『スティを倒して二年後、眠りから覚めて一番気に掛かったのは、スティと共に結界に閉じ込められたサリファのことだった。彼女はスティが結界を破った後も姿を見せなかったから、きっと亡くなったものだと思っていたのだけど……その件に触れる度、ツパが話を(かわ)そうとするのがずっと心に引っ掛かっていたんだ。実は数日前にロガールから手紙が届いて、三年後の体制改編の折に、ツパを首相に任命したいと、今回の昼食会でその推薦を公表すると打ち明けられていた。もしもツパがまだサリファに縛りつけられているのなら、彼女はきっと承諾しない。だから……その鎖を断ち切るのなら今だって……』
『ラヴェル……』

 見えなかった糸の端が色を染めて、またあたしの前を流れる道筋の続きとなった。この糸が紡ぐ先は、次にどんな色彩を見せるのだろう? 現れた先端はどちらの方角を示すのだろう?

 ママがパパを切なそうに呼び、抱き締めて、ピータンはパパの肩に乗り、いつものように頬ずりをした。二人と一匹から湧き上がる愛情の熱が、あたしの心にも届いて胸の奥が温かくなる。もう少し見ていたいのに、映像を伝える瞼の上にまどろみが落ちてきてしまった。

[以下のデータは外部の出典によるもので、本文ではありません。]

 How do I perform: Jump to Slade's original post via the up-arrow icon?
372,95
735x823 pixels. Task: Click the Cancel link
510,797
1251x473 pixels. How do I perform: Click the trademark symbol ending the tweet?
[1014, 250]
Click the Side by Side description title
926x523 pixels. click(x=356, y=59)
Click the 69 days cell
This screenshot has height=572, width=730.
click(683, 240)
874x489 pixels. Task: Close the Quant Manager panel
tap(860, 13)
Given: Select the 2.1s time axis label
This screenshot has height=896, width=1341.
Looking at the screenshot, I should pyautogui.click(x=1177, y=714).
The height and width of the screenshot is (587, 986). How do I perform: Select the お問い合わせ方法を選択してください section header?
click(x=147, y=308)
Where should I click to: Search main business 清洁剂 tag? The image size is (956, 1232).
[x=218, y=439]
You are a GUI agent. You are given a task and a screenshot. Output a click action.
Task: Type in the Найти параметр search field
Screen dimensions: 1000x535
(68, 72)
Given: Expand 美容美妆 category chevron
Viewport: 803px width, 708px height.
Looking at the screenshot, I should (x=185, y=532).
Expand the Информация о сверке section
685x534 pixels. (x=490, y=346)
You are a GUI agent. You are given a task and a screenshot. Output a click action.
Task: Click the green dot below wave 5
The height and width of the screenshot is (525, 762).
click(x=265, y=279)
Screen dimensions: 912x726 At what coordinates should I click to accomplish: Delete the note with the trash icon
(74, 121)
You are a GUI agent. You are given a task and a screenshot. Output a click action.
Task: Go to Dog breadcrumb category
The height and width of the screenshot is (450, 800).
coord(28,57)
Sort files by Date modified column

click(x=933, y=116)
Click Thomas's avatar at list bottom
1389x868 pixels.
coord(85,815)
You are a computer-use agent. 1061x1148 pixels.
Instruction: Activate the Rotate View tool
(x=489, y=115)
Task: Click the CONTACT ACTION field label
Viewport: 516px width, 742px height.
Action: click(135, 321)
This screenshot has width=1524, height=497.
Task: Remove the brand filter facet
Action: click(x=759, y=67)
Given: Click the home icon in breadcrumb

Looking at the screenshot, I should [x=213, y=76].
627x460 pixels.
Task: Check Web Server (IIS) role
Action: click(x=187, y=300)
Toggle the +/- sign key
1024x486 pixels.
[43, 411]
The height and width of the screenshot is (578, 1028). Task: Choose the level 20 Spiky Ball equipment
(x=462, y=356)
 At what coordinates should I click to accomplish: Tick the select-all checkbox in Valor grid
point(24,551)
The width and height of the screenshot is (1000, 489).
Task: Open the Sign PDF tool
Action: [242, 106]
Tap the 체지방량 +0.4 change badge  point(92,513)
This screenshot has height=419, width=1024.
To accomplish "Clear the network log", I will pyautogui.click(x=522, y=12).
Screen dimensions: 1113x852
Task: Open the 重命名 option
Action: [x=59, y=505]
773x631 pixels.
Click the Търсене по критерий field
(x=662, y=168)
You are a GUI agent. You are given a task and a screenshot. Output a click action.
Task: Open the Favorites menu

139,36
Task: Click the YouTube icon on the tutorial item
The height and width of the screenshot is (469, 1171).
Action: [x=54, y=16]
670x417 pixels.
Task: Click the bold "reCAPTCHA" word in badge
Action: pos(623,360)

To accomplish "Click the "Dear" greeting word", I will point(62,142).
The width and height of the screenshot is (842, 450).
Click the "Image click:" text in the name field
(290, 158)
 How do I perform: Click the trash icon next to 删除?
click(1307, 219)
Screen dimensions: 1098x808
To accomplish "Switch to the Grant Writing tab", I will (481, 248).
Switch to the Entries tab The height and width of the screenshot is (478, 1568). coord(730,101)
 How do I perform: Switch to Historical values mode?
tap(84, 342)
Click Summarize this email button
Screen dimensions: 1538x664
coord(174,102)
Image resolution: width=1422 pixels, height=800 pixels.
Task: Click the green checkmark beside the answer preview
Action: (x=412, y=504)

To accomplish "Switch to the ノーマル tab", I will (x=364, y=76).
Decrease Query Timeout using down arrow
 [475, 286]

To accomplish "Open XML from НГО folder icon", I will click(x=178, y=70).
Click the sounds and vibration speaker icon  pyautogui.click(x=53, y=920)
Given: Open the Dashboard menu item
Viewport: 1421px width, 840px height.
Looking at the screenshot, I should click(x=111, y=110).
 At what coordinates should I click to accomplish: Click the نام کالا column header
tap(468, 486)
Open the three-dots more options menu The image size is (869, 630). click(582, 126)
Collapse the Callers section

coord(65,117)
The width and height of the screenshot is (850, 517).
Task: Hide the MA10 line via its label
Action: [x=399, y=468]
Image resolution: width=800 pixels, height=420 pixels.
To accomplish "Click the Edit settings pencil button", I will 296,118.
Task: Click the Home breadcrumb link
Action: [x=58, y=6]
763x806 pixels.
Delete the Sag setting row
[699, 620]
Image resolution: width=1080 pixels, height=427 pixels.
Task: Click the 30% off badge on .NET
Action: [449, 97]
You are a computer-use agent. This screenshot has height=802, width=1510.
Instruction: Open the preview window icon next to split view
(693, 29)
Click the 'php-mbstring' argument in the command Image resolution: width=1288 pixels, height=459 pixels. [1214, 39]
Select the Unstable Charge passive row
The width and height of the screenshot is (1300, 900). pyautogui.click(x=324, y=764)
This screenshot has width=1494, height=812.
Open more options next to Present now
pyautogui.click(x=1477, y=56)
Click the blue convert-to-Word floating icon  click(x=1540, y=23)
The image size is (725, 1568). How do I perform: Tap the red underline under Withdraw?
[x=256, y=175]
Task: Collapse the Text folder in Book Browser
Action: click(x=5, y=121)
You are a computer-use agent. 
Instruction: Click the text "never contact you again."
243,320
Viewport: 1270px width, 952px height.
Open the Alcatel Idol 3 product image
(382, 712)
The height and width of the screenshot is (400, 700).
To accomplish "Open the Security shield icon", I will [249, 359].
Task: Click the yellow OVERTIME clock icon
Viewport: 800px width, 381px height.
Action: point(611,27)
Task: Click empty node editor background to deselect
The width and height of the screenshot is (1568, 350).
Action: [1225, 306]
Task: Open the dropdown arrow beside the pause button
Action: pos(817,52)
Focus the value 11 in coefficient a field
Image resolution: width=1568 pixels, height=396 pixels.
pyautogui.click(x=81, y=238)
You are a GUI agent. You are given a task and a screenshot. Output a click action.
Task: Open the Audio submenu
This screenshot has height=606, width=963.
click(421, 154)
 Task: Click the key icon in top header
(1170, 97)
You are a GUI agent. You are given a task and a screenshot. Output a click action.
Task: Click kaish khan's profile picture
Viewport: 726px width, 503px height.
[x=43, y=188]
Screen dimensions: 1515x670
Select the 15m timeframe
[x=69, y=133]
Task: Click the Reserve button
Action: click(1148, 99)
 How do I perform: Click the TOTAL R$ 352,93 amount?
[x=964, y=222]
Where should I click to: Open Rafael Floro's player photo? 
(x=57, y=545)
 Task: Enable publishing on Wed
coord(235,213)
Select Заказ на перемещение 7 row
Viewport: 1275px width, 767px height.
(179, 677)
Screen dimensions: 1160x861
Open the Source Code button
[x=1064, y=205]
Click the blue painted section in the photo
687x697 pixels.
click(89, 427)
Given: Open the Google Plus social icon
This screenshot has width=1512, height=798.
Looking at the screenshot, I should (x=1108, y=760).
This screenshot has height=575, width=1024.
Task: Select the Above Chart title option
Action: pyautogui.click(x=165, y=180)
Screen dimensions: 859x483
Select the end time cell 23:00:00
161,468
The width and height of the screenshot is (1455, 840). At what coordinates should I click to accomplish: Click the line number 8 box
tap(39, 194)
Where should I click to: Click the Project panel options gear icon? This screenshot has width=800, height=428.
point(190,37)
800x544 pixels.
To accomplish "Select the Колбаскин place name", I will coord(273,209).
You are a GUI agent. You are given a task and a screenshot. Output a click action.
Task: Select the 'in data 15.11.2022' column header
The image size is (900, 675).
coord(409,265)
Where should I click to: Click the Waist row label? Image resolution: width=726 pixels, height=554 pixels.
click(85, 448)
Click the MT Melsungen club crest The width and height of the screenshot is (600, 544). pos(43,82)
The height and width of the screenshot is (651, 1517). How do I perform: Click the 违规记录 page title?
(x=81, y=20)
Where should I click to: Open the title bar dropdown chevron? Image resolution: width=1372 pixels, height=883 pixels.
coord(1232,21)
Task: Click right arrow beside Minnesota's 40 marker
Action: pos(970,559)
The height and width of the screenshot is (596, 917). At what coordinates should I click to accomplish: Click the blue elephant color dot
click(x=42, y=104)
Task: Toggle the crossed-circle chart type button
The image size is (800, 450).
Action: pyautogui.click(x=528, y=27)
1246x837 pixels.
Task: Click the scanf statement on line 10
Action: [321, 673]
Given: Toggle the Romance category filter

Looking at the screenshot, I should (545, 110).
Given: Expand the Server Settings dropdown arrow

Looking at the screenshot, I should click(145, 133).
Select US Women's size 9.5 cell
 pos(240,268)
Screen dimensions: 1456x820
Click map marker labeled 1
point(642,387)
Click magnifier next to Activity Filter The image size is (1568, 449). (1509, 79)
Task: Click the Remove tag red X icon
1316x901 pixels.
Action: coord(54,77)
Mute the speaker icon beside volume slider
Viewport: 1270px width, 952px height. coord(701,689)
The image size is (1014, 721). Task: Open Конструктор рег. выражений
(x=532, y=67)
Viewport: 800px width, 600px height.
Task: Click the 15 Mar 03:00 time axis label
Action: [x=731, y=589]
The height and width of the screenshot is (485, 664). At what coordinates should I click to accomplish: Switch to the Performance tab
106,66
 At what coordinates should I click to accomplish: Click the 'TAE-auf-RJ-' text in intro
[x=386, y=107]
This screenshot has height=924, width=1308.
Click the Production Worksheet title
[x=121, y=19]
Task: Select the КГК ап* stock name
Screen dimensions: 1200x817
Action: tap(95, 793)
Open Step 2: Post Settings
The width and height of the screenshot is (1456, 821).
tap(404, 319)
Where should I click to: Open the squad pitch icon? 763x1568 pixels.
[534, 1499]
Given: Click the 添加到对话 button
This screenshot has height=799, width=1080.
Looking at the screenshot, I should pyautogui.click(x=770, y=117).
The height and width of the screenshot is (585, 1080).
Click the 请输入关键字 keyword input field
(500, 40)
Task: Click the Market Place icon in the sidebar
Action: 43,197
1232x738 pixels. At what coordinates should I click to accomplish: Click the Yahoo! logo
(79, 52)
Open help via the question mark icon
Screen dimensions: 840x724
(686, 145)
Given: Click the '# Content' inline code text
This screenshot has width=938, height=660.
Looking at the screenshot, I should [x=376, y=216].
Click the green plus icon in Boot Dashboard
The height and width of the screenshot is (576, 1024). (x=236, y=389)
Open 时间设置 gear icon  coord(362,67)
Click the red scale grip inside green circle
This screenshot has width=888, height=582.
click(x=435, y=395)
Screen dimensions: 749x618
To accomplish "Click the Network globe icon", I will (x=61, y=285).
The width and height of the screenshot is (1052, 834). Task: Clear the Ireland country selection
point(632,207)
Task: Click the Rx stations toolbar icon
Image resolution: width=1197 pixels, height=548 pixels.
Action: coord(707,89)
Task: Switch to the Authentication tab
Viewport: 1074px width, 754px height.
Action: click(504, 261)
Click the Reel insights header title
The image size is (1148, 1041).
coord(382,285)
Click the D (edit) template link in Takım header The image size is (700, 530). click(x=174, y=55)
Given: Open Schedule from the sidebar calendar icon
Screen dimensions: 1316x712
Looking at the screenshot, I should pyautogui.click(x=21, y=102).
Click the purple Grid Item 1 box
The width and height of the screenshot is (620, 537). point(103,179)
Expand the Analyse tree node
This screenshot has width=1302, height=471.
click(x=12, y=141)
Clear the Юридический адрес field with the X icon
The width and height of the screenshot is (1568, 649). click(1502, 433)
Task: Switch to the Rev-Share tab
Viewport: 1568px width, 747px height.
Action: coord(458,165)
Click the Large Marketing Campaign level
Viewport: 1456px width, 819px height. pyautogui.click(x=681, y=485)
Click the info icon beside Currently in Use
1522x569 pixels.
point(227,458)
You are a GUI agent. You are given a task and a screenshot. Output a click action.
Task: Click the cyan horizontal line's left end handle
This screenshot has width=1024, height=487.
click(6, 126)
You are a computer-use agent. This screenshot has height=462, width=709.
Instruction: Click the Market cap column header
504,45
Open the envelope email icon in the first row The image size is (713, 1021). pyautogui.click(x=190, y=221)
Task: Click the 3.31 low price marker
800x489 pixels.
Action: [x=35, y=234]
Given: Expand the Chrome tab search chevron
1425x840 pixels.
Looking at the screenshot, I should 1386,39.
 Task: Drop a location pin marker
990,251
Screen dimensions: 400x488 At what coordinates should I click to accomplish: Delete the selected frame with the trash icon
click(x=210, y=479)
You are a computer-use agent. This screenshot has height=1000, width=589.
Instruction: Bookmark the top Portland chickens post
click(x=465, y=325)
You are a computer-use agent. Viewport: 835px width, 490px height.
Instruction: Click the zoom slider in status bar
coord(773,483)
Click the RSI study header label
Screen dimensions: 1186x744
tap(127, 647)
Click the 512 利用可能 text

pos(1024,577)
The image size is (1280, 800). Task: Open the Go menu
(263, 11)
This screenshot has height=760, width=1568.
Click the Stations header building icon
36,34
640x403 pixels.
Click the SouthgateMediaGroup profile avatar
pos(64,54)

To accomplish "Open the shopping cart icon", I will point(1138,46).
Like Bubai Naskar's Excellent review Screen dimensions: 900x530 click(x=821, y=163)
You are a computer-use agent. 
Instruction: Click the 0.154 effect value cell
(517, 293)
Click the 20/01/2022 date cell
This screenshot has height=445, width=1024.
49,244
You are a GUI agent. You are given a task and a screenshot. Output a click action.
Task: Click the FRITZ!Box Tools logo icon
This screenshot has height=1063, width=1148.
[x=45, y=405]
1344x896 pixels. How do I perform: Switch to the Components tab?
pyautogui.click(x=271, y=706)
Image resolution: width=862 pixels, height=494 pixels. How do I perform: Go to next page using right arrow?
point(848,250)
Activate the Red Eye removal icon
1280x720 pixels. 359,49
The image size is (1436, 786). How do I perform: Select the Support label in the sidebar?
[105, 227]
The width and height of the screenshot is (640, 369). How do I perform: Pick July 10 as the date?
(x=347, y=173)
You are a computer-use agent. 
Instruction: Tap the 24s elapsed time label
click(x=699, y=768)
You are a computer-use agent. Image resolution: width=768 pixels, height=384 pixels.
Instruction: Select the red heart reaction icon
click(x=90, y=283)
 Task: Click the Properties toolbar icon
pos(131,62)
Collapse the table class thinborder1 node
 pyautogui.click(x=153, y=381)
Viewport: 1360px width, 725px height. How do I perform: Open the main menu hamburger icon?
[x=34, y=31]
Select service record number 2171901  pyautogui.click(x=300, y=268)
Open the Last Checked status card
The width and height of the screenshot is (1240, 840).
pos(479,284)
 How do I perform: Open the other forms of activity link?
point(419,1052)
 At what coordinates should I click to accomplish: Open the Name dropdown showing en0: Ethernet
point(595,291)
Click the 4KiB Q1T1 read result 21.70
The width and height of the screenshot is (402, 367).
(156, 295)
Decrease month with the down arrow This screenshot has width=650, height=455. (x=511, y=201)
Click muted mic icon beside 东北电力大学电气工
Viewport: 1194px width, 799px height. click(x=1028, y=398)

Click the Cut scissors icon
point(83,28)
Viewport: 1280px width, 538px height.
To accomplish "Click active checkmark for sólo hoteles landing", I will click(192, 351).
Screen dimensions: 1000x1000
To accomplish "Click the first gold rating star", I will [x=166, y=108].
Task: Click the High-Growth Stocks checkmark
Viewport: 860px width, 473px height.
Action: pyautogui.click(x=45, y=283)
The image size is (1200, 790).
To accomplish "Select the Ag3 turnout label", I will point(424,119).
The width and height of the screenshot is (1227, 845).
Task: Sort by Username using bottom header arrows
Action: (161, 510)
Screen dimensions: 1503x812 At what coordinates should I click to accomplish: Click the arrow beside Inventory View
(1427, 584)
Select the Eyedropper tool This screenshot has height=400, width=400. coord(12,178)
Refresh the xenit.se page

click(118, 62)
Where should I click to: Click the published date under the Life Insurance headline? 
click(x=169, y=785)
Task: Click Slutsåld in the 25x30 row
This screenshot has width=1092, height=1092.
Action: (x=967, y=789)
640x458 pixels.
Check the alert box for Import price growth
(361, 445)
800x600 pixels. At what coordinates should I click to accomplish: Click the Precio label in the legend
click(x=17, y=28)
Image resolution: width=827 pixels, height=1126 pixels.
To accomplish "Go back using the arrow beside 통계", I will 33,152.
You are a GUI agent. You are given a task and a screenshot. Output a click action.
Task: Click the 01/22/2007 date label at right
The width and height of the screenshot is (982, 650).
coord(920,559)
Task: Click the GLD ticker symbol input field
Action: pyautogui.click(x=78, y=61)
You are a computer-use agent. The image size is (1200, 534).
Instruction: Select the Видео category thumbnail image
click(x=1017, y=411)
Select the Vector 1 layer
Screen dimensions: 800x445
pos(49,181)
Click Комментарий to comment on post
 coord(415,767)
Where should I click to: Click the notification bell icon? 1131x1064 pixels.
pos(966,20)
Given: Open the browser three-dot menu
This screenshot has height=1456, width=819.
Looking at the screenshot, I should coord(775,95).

『でも、もう一つ……動いた理由があるのでしょ、“パパ”?』

 パパのもう一つの理由?

 ママの「お見通しらしき」問い掛けは、楽しそうな笑みを含んでいた。その調子にパパも薄っすらと苦笑いを返す。一体どんな理由があるというのかしら??

 けれど閉じた瞼の裏にはもう何も映し出されないまま、あたしは眠りの海へ沈み込んでしまった──。